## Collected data

----------

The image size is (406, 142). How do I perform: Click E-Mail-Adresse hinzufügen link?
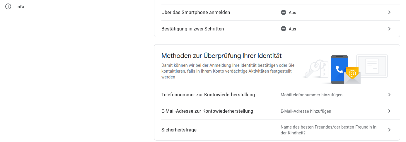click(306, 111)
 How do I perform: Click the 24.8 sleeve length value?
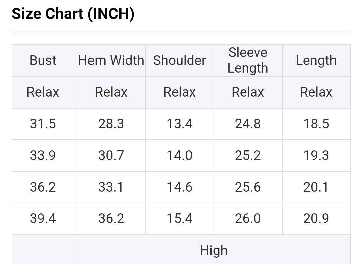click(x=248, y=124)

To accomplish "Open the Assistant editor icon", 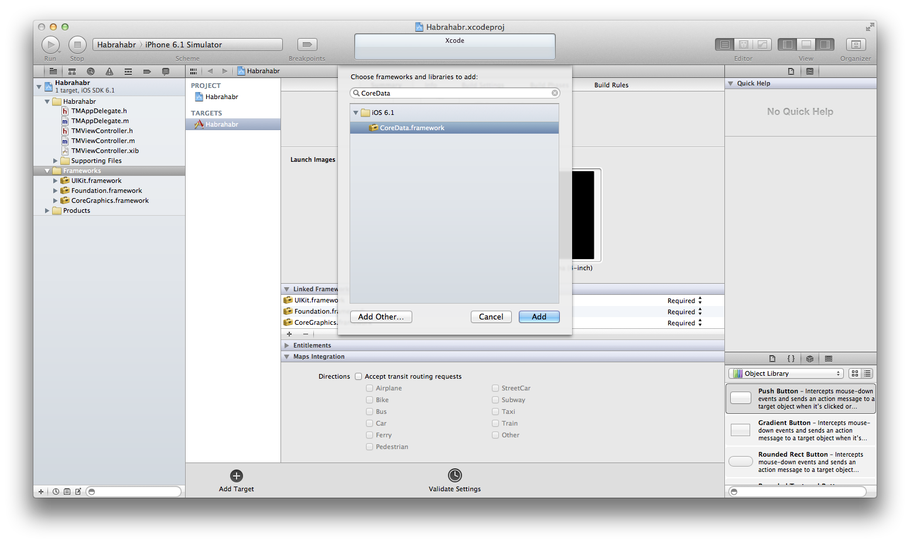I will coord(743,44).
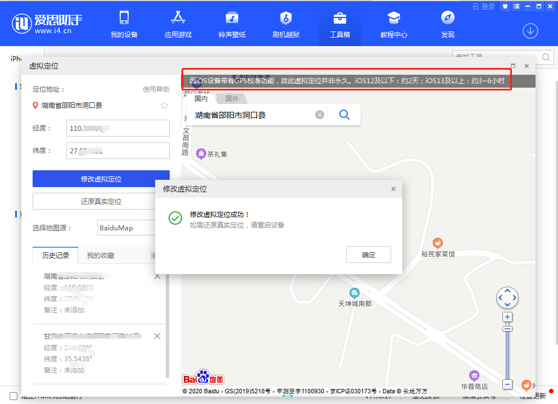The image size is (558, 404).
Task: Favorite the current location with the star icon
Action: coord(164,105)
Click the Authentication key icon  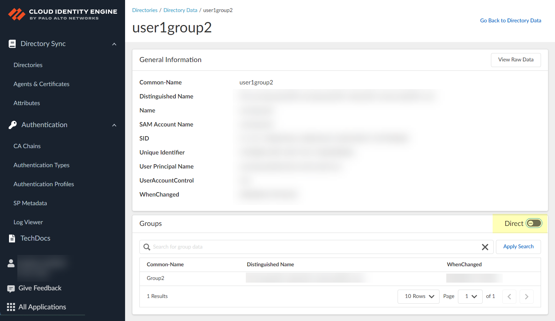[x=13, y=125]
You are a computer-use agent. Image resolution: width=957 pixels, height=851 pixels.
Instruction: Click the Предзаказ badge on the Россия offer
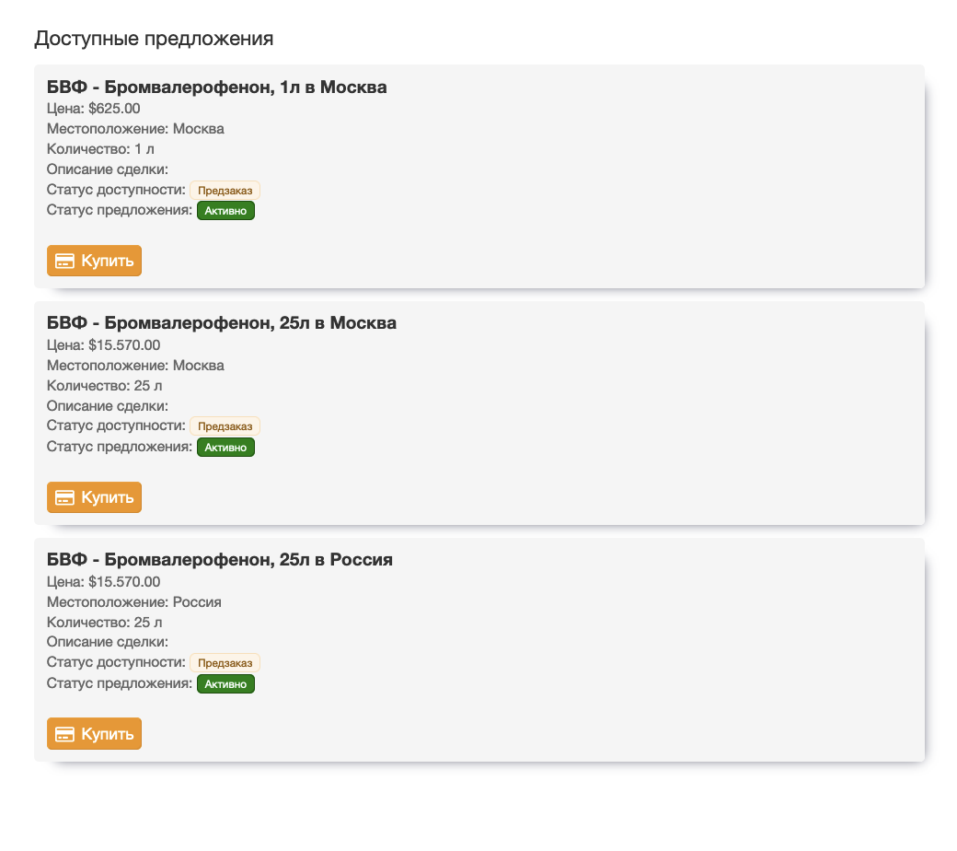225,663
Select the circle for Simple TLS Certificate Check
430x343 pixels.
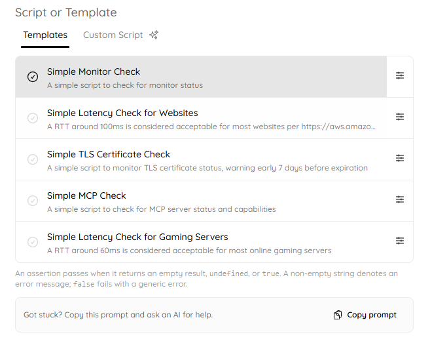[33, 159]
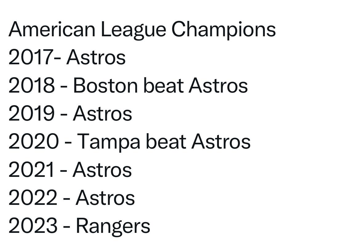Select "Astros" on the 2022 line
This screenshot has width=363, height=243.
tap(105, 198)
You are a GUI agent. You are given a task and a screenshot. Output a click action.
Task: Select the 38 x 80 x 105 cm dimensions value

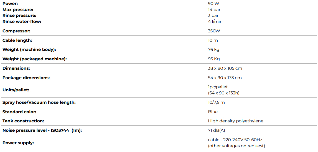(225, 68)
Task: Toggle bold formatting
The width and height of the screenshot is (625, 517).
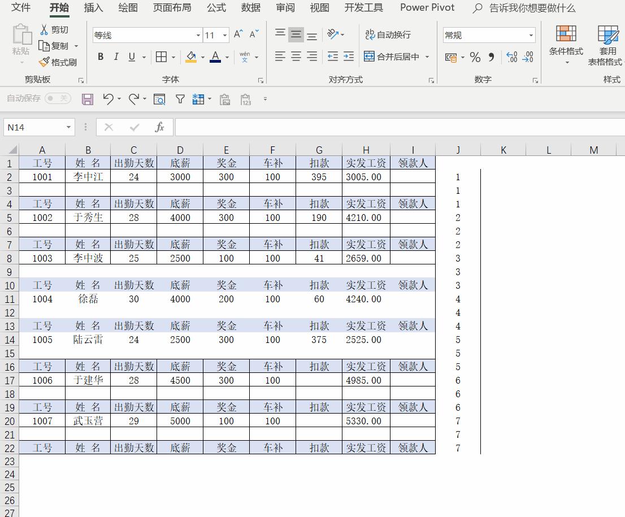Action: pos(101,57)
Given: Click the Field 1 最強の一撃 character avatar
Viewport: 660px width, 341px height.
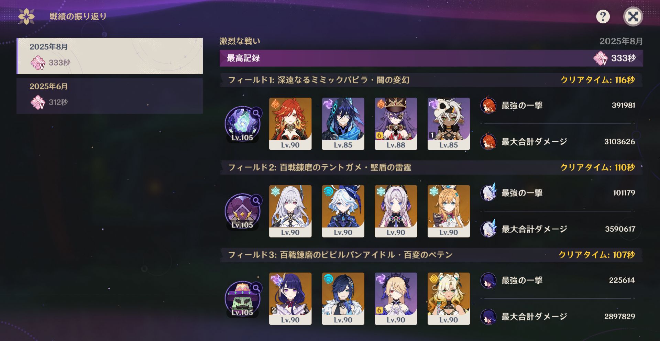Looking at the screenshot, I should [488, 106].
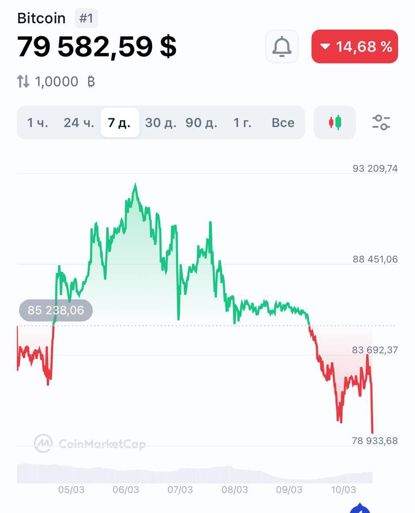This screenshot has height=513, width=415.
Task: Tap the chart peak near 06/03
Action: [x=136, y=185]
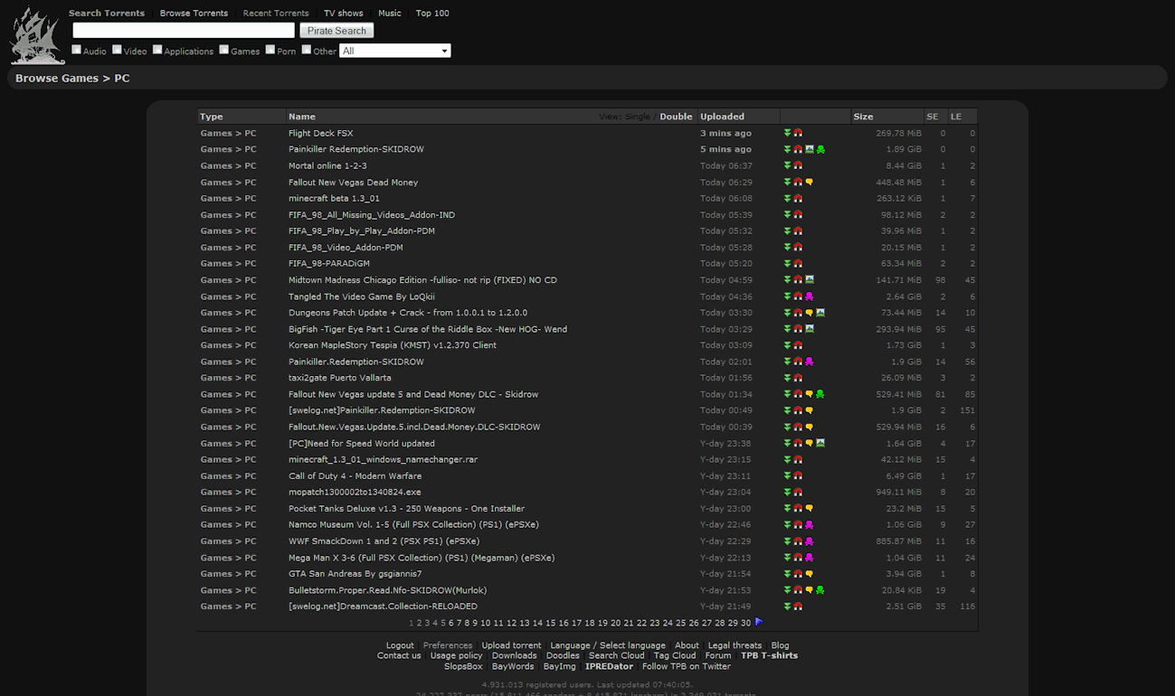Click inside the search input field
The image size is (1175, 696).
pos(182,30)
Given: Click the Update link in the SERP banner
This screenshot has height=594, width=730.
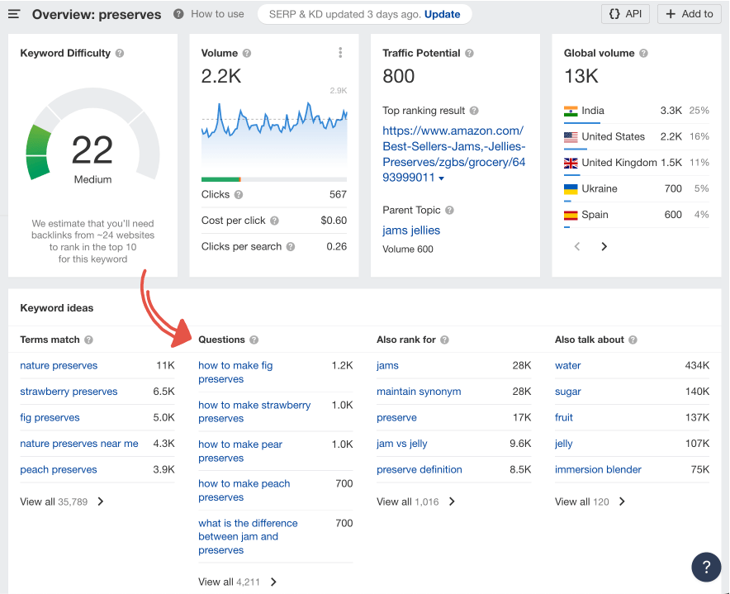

----------

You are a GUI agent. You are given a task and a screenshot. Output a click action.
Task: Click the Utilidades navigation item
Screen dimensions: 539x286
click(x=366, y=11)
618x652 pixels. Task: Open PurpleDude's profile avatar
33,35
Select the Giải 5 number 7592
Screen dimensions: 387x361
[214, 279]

----------

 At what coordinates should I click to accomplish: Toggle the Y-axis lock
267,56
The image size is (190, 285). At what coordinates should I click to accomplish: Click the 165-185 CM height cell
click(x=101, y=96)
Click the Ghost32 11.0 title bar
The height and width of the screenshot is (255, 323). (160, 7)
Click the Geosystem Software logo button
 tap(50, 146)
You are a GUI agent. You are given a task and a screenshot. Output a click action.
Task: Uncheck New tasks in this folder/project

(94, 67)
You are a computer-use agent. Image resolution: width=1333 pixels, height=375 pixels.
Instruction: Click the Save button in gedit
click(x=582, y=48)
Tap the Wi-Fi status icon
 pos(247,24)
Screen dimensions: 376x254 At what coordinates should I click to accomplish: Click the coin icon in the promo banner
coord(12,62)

----------

Among the entries, find each line that includes the string "resolution" and copy it.

## Solved exercise
You are a computer-use agent. Image resolution: width=957 pixels, height=851 pixels.
You are a computer-use agent. Image resolution: width=1333 pixels, height=375 pixels.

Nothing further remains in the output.